The Poisson equation for the pressure of a homogeneous, incompressible Navier–Stokes flow is a key diagnostic relation for understanding the formation of vortices in turbulence. Building from the observation that, in two dimensions, the aforementioned equation is a Monge–Ampère equation for the stream function, this talk introduces a framework for studying fluid dynamics using the geometry of such Monge–Ampère equations.

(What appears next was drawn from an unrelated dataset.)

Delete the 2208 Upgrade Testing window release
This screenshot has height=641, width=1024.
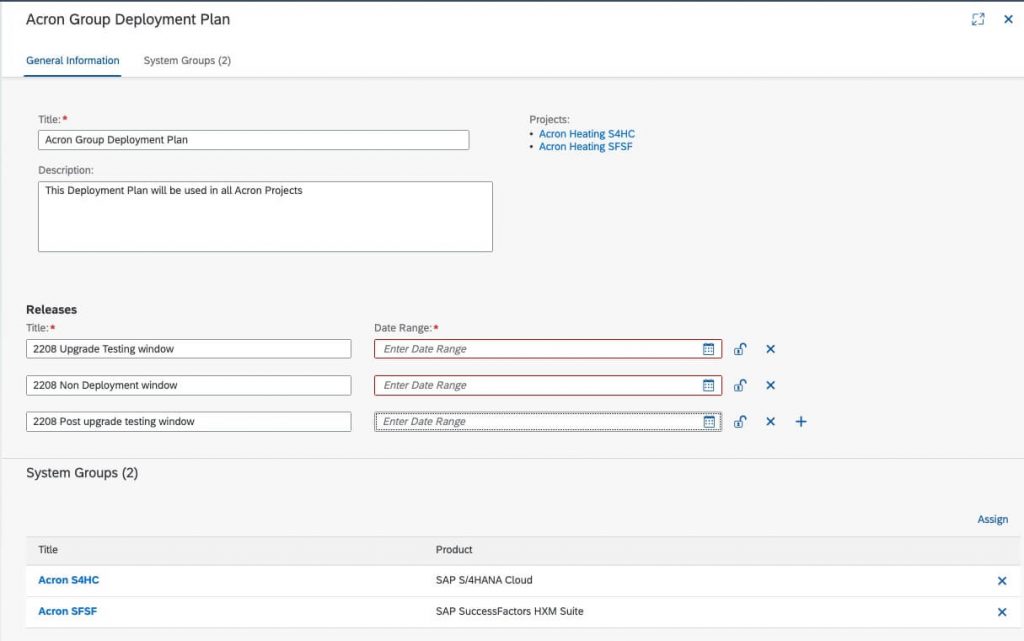coord(771,349)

In particular, we show that the associated Lychagin–Rubtsov metric on the phase space of the flow encodes the Laplacian of pressure, while the pull-back of this metric to a Lagrangian submanifold (which represents a solution of the original PDE) has eigenvalues and signature determined by the dominance of vorticity and strain. We highlight how this framework generalises to fluid flows on curved background and to higher dimension, by inferring a Weiss–Okubo criterion for fluid flows on an arbitrary Riemannian manifold. We conclude with some comments on generalised solutions as a model for vortex sheets and shockwaves, the topology of vortices, and some open questions.
Note: This talk is intended as an introduction to Monge–Ampère geometry as a tool for studying PDEs, using Navier–Stokes flows as a case study. While some knowledge of differential geometry would be useful, I do not assume this a-priori, and the talk will be relatively self-contained, with the relevant concepts introduced as we proceed.